▶ [WORK INSTRUCTIONS]:
Answer these questions from the travel diary excerpt:
1. Whose shop mended the broken spoke?
2. At what time does the boat to Corfu leave?
3. What state was the old castle in when the writers reached it?

▶ [TEXT EXCERPT]:
If anyone had told us that we would be hanging around bicycle shops for hours at a time, we would not have believed it! However, Harry’s bike shop is a real hive of activity and there is a constant flow of customers. We met up with one of the students we had seen on bikes a month ago, and had a long chat with the ‘Ozzie Greek’ who was full of information of where and what to do last time we were there. We were almost disappointed that the spoke was mended so fast, but had we attempted to fix it ourselves it would have taken days. Harry is the nicest chap and never seems to charge for anything.

Wednesday 21st and Thursday 22nd April
Patras to Corfu
There has been a lot of hanging around in the last few days and today was no exception. The boat to Corfu leaves at 23.59 tonight so we have a long day ahead. We walked a long way up to the old castle and the Roman stadium and other ruins. These are situated well above the new town and the views are beautiful.


Looking down, possibly on the Greek economy!

Unfortunately, the local powers that be have rather neglected to take advantage of the possibility of enticing tourists here. The castle looked impressive from the outside but sadly was all locked up, there is graffiti everywhere and nobody cares.

▶ [DATASET CONTENT]:
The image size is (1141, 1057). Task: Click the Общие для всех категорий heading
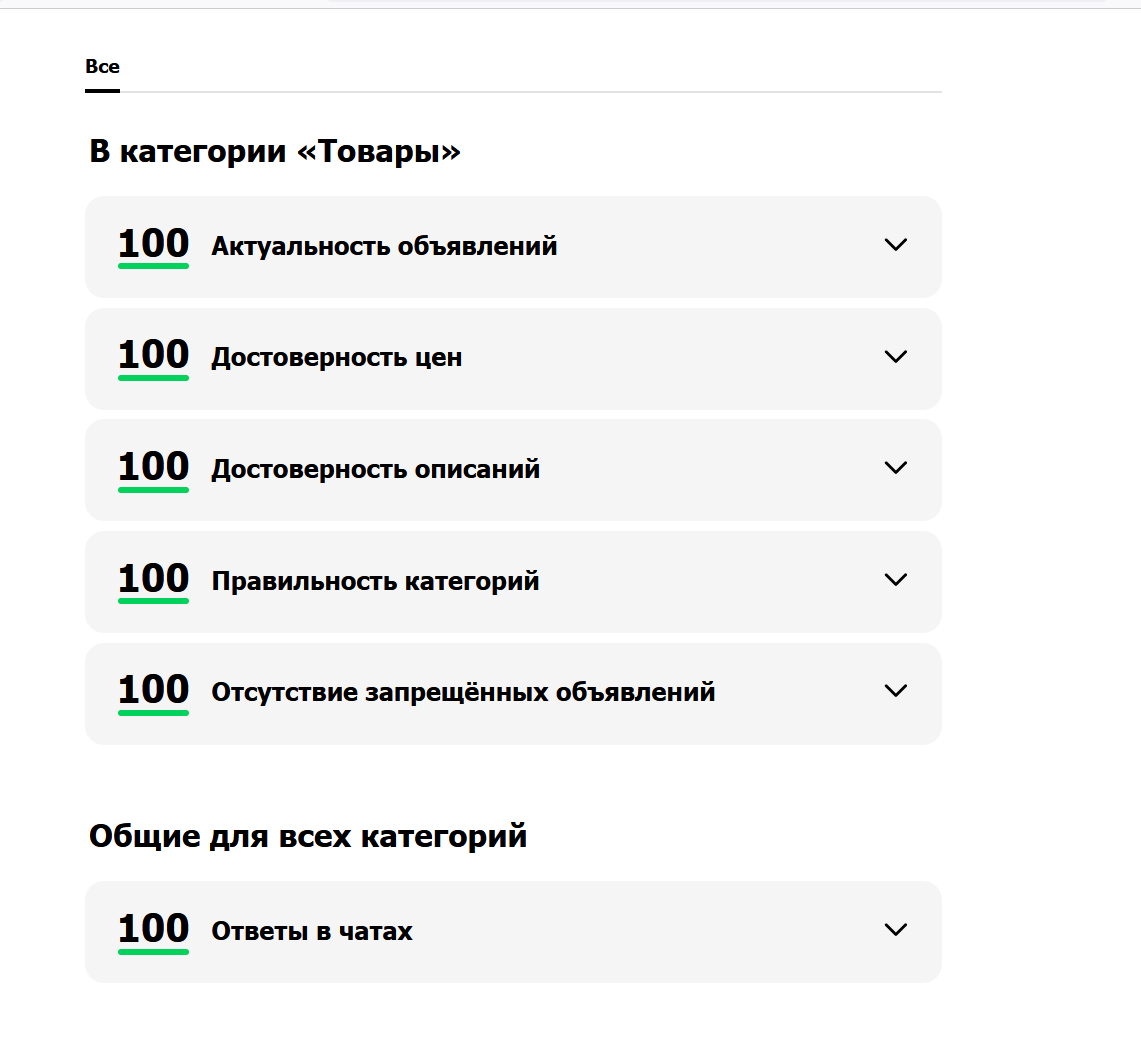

▶ [TASK RESPONSE]:
1. Harry's bike shop.
2. At 23.59.
3. It was all locked up, with graffiti everywhere.